In this notebook we used the ALS-derived treelist and the FastFuels treelist as our training dataset to predict missing tree attributes (DIA, SPCD, and CBH) at Shaver Lake (SHA). Our simple models—based solely on height—perform reasonably well for lower diameters and show promise for species and CBH prediction, although additional predictors could further improve performance.

Training Data Considerations:

  • FastFuels Treelist:

    • Pros: Large sample size and extensive coverage; beneficial for machine learning model training.

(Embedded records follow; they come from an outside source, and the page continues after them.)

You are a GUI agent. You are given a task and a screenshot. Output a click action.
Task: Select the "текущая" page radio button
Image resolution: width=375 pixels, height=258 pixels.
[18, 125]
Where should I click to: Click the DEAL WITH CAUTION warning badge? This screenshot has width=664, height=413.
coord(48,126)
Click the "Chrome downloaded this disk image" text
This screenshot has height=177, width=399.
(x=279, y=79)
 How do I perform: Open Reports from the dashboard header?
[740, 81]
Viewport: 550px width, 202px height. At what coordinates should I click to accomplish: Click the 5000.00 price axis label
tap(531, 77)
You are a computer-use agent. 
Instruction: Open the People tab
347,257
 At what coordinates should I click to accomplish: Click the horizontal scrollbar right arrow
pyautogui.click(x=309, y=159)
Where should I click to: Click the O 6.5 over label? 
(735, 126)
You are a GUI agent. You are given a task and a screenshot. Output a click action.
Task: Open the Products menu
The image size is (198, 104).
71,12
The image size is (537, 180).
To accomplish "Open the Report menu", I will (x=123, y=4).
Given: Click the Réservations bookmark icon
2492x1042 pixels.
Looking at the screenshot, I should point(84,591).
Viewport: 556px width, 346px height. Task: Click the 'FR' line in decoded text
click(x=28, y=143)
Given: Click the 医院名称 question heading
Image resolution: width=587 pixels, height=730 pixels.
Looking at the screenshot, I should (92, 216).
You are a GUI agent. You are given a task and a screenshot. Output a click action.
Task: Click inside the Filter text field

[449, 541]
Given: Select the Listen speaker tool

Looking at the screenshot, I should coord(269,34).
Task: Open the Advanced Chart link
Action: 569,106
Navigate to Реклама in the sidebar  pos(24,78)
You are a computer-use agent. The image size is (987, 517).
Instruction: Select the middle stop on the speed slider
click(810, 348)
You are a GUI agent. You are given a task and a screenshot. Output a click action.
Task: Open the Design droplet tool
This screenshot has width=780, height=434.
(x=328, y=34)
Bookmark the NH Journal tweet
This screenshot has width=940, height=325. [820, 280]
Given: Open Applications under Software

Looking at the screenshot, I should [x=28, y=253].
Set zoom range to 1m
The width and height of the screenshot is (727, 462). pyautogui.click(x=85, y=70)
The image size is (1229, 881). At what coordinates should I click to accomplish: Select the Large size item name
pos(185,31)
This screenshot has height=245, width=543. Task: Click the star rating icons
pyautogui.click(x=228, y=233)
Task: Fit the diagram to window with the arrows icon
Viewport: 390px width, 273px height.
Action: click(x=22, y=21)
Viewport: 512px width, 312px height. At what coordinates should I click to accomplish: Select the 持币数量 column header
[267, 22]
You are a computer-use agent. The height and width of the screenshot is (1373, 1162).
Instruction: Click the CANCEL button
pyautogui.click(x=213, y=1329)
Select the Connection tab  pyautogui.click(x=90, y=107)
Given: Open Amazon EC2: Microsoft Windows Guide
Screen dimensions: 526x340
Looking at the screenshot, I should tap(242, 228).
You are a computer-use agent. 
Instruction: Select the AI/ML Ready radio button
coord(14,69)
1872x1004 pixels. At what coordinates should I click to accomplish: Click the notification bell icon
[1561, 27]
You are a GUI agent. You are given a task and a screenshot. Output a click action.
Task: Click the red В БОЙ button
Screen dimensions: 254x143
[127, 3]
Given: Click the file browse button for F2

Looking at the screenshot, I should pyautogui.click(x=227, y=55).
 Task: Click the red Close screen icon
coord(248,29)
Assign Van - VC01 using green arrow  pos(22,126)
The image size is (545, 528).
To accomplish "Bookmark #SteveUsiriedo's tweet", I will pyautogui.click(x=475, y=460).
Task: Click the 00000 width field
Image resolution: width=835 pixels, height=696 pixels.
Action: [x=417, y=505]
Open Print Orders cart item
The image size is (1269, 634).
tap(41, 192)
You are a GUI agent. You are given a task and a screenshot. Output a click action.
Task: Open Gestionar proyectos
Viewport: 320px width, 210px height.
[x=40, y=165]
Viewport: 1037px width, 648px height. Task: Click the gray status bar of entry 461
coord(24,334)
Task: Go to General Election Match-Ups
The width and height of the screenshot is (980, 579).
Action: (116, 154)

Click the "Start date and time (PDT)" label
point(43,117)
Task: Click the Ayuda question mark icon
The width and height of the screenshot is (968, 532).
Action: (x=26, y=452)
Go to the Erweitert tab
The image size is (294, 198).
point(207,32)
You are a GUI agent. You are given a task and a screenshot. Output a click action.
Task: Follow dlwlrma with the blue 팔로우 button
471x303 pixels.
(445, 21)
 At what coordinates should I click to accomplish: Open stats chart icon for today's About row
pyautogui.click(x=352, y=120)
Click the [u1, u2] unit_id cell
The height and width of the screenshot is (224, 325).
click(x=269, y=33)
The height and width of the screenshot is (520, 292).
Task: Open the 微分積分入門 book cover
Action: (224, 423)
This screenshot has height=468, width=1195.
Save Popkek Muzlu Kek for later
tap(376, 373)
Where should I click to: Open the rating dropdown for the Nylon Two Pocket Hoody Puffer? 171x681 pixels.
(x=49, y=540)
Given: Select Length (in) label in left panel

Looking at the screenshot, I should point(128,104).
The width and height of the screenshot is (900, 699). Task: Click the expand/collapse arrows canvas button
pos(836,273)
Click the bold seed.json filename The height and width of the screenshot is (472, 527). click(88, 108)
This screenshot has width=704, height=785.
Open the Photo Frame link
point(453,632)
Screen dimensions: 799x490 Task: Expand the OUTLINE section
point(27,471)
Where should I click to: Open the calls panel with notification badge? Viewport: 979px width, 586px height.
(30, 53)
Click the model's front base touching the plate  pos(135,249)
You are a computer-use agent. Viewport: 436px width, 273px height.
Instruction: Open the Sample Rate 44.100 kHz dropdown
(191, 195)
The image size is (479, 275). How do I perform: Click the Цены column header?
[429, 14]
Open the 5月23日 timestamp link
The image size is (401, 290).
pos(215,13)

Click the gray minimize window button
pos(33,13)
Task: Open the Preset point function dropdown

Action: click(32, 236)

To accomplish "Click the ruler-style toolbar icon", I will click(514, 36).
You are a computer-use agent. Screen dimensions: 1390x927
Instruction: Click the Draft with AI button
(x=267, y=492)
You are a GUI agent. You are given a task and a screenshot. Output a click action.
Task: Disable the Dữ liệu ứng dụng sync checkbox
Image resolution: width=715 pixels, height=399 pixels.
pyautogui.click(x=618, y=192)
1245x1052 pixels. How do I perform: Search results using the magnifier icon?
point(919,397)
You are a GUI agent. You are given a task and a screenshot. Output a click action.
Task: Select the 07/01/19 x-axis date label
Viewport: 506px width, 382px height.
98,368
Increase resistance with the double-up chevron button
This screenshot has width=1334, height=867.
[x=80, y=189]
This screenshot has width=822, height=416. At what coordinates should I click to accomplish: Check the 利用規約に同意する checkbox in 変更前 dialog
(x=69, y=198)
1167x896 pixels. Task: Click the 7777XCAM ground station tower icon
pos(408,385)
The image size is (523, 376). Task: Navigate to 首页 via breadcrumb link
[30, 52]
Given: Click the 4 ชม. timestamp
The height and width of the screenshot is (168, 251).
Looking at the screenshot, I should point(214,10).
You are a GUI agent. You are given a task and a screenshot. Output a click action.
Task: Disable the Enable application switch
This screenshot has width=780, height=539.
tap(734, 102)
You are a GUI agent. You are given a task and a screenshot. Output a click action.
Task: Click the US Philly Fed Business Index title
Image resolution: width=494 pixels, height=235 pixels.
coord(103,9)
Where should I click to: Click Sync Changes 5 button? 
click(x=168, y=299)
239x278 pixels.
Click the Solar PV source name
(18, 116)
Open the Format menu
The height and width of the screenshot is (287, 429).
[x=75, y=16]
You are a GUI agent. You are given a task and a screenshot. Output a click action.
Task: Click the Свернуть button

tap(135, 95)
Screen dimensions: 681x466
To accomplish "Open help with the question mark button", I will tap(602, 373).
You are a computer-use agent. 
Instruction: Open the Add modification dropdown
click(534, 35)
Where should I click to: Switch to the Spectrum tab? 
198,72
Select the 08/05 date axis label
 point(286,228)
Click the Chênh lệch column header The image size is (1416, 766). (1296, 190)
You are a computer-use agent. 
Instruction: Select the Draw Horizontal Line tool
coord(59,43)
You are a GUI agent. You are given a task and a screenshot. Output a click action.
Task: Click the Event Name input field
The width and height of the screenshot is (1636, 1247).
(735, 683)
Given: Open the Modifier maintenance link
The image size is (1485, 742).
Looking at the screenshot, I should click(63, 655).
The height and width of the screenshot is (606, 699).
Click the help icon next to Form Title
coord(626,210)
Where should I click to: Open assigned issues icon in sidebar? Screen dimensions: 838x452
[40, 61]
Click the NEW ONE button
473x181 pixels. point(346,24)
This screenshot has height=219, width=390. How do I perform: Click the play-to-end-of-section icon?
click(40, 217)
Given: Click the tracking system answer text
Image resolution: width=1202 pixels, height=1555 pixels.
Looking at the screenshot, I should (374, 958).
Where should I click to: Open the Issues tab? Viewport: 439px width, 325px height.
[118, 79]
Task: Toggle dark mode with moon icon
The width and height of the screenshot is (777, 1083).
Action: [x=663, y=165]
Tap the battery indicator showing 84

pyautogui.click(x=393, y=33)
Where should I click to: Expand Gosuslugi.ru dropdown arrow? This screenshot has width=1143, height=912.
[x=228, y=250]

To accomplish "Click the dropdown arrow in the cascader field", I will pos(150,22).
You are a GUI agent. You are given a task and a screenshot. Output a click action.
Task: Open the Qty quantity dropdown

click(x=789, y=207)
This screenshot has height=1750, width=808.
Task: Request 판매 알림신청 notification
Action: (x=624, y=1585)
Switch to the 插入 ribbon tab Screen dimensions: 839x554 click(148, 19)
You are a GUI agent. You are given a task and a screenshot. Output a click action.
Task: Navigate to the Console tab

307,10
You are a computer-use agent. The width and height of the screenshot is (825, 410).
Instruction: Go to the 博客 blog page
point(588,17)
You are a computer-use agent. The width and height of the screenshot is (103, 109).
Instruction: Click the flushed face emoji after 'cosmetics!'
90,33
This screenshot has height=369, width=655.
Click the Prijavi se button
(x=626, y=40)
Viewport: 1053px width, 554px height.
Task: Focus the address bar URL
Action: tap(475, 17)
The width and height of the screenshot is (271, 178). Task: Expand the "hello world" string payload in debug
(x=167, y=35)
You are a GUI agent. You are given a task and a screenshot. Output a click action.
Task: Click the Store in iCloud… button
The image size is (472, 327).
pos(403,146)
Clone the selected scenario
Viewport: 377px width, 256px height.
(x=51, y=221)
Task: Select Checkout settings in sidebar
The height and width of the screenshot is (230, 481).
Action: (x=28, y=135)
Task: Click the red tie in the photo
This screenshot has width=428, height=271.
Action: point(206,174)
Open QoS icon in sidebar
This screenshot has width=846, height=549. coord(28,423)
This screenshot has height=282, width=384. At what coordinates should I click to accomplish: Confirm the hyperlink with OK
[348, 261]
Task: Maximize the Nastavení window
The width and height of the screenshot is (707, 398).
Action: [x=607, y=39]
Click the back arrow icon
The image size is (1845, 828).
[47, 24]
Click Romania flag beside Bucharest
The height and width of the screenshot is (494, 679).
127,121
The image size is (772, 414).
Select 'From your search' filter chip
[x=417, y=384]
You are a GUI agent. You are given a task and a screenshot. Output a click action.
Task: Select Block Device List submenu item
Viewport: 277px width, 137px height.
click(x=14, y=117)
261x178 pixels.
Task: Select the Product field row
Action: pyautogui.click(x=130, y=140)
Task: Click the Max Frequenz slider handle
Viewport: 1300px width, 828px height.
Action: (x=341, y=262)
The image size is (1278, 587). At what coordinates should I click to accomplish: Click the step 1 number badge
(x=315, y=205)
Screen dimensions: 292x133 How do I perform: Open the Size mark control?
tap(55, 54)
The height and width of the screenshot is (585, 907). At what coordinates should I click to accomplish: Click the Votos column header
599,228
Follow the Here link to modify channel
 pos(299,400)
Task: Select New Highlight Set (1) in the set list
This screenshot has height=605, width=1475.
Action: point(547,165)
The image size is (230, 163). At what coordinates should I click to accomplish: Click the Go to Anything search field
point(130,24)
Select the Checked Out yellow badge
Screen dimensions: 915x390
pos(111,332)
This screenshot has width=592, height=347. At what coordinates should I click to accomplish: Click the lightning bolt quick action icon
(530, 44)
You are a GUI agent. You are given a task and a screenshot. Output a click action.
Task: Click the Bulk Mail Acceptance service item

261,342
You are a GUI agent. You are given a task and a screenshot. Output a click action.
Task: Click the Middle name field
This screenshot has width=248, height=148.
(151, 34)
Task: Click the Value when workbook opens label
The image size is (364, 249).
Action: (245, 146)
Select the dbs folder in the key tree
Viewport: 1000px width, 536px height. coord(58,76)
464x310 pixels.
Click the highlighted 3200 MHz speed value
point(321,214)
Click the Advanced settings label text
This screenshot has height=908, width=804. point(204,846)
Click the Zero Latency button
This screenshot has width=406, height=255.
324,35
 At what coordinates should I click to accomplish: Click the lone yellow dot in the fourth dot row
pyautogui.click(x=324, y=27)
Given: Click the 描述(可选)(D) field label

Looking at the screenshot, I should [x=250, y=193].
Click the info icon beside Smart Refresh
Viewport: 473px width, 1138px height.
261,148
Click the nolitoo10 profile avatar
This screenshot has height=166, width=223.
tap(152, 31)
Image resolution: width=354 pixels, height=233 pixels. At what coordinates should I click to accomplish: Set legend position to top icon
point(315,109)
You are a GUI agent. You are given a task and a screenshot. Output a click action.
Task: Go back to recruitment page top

    • Cons: May not capture local variability at SHA as accurately.

  • FIA Data:

    • Pros: Systematic and standardized measurements across regions.

    • Cons: Sampling resolution may be coarser and less representative of the continuous landscape.

  • Field-Collected Data:

    • Pros: Provides site-specific measurements that can capture local conditions and variability.

    • Cons: Often limited in sample size, which might reduce model generalizability.

In future iterations we may want to train separate models using FIA or field-collected data as our training dataset. Comparing RMSE, R², and classification accuracy across these models can help determine which source best suits our local prediction needs.